Ranel Phelps, a teacher at La Cumbre Junior High School, said she was given just three weeks to find housing on the South Coast after getting the job. The single mother secured a unit for she and her two kids just two days before starting. She spends between 60 and 70 percent of her income on housing.
Families spending more than 30 percent of their income on housing are considered “cost burdened,” according to the U.S. Department of Housing and Urban Development.
“I can’t commute from Ventura because they [the kids] would pretty much be raising themselves,” Phelps said.
During the past five years, Santa Barbara Unified School District has hired more than 100 teachers following a slew of retirements, but many of those teachers resigned before even starting after seeing the high rental rates and steep home prices.
“They jumped at the chance to take the job, then weeks before said they can’t find a place to live,” said Ann Peak, the coordinator for certified personnel at SBUSD.

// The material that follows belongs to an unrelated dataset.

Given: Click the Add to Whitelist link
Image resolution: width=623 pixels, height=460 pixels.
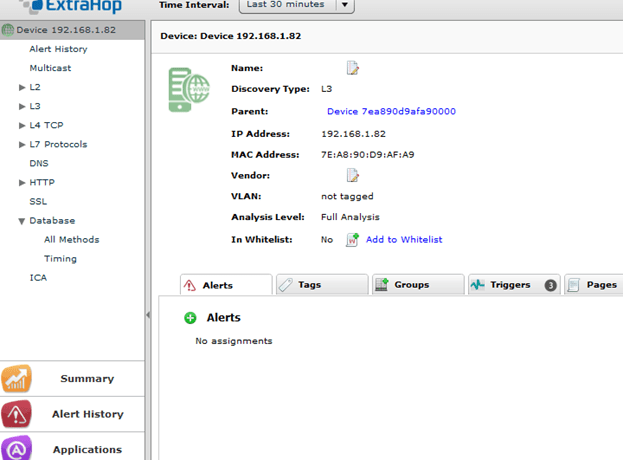Looking at the screenshot, I should [403, 240].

The lack of workforce housing leads to a dwindling talent pool from employers to draw from, McLarney said. As soon as jobs are available closer to a commuter’s home, they typically take them.

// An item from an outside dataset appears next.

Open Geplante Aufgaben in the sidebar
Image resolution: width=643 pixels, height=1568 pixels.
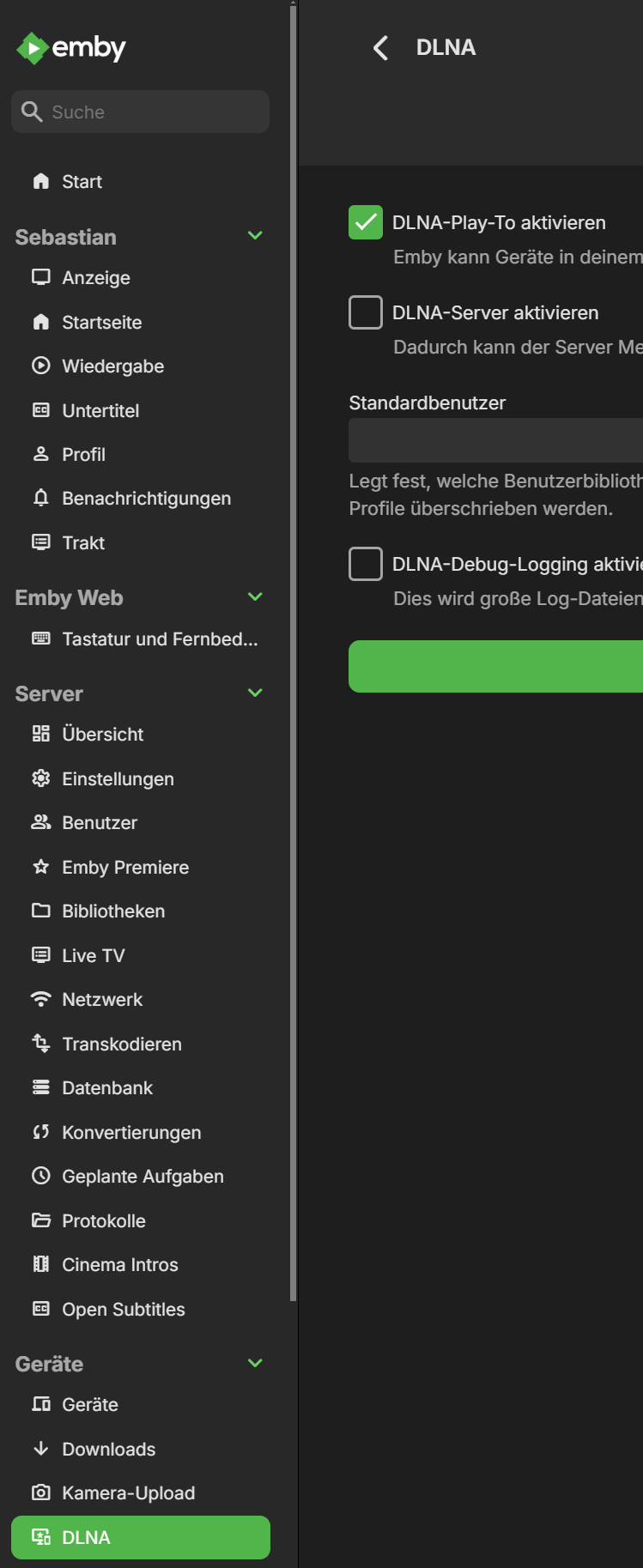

Almost half of South Coast employees surveyed said they have considered relocating to a more affordable environment.
“Most under 35 say they are seriously considering leaving the South Coast all together,” McLarney said. “Once they pull that trigger, they don’t come back.”
South Coast workers are divided in two camps, McLarney said: those who purchased homes 15 years ago before the housing market began to spike and those who began working in the area afterwards, now struggling to afford climbing housing costs.
Although homeowners who made purchases on the South Coast more than 15 years ago are more likely to live in a single family residence and “are much more positive about the housing market,” they are a retiring workforce, McLarney said.
“You’ve got to have housing reasonably affordable for employees running your economy locally,” McLarney said. “South Coast is going to become more dependent on those employees.”